### Tasks to complete
A - In the article on the Final Exit Network verdict, how long did the jury deliberate before returning its guilty verdict?
B - According to the prosecutor quoted in the article on the Final Exit Network verdict, why did the two members remove the equipment Doreen Dunn used for her suicide?

### Page excerpt
• • • • • • •

By Alex Schadenberg, International Chair - Euthanasia Prevention Coalition
Members of the Final Exit Network (FEN) were found guilty of assisting the suicide death and interfering with the death scene in the death Doreen Dunn (57) in 2007. Dunn was living with chronic depression but she was not not terminally ill.
The jury returned with a guilty verdict after a 90 minute deliberation.
Sentencing is scheduled for August 24. FEN has stated that it will appeal the convictions.
According to an article in the LaCrosse Tribune:
Dakota County prosecutor Elizabeth Swank told jurors that the evidence showed that two members of Final Exit Network went to Dunn's home in Apple Valley to assist her suicide. They then removed the equipment that she used for suicide so that it appeared she had died of natural causes.
Dunn's husband of 29 years arrived home on May 30, 2007, to find her dead on the couch. Swank said Dunn had a blanket pulled up to her neck with her hands folded on her chest.
Swank said that despite Dunn's pain and depression, she had no life-threatening illness and her family was puzzled by her death. There were good things happening in her life: Her daughter who had been in Africa for about a year was coming home the next day and her son's fiancee was scheduled to give birth that week. However, her husband was also planning to move out, the prosecutor said.
Robert Rivas, the lawyer for the assisted suicide group, did not dispute that Jerry Dincin and Larry Egbert were present at Dunn's death, but he disputes that they assisted her suicide.
The Final Exit Network has been prosecuted in several assisted suicide cases. In Georgia, John Celmer, who was depressed after recovering from cancer, died by suicide with the assistance of the Final Exit Network. Celmer's widow Susan Celmer, testified against the Final Exit Network. The Final Exit Network assists the suicide of people at the most vulnerable time of their life. Last year Larry Egbert, the medical director for the Final Exit Network, lost his medical license in Maryland.
In October 2014, William Melchert-Dinkel, of Minnesota, was convicted in the assisted suicide deaths of Canadian teenager, Nadia Kajouji, and and Mark Drybrough, from England.

• • • • • • •

### Information provided
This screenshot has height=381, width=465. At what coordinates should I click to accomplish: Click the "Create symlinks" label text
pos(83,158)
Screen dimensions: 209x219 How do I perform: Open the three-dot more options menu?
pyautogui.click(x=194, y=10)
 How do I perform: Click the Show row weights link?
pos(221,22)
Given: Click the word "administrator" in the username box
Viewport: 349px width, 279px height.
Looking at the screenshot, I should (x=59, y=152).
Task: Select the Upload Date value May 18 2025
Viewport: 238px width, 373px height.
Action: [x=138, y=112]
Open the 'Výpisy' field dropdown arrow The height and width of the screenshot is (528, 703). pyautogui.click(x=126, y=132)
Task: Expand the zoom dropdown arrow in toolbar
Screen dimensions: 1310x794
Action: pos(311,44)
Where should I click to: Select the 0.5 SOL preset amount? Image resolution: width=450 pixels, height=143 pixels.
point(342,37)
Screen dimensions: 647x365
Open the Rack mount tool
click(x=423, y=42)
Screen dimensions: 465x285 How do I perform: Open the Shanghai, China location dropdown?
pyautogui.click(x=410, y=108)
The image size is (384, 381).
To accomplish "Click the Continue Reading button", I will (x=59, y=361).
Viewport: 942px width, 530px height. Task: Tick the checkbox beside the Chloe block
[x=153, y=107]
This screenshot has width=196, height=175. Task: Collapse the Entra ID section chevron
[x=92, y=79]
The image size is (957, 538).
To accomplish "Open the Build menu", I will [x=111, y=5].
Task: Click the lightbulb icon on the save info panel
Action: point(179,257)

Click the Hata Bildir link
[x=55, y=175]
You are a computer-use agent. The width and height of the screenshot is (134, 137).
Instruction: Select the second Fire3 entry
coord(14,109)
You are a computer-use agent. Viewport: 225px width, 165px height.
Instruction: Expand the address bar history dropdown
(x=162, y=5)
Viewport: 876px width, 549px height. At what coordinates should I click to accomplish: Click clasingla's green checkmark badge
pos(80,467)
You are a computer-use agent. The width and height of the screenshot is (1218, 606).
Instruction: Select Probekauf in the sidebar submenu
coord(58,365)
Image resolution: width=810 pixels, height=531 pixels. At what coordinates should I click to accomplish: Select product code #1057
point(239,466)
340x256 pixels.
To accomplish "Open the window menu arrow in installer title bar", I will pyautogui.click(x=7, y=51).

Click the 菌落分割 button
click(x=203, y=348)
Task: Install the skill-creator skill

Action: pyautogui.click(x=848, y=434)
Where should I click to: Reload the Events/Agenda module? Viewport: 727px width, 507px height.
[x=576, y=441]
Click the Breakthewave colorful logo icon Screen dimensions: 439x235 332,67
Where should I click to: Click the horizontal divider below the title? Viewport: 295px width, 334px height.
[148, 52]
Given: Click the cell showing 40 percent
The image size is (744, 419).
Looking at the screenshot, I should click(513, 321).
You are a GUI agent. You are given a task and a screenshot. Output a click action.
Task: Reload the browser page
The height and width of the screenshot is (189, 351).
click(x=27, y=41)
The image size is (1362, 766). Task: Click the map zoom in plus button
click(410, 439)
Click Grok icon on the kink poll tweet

• • • • • • •

### Solution list
A - The jury deliberated for 90 minutes.

B - The prosecutor told jurors that the two members removed the equipment so that it would appear Dunn had died of natural causes.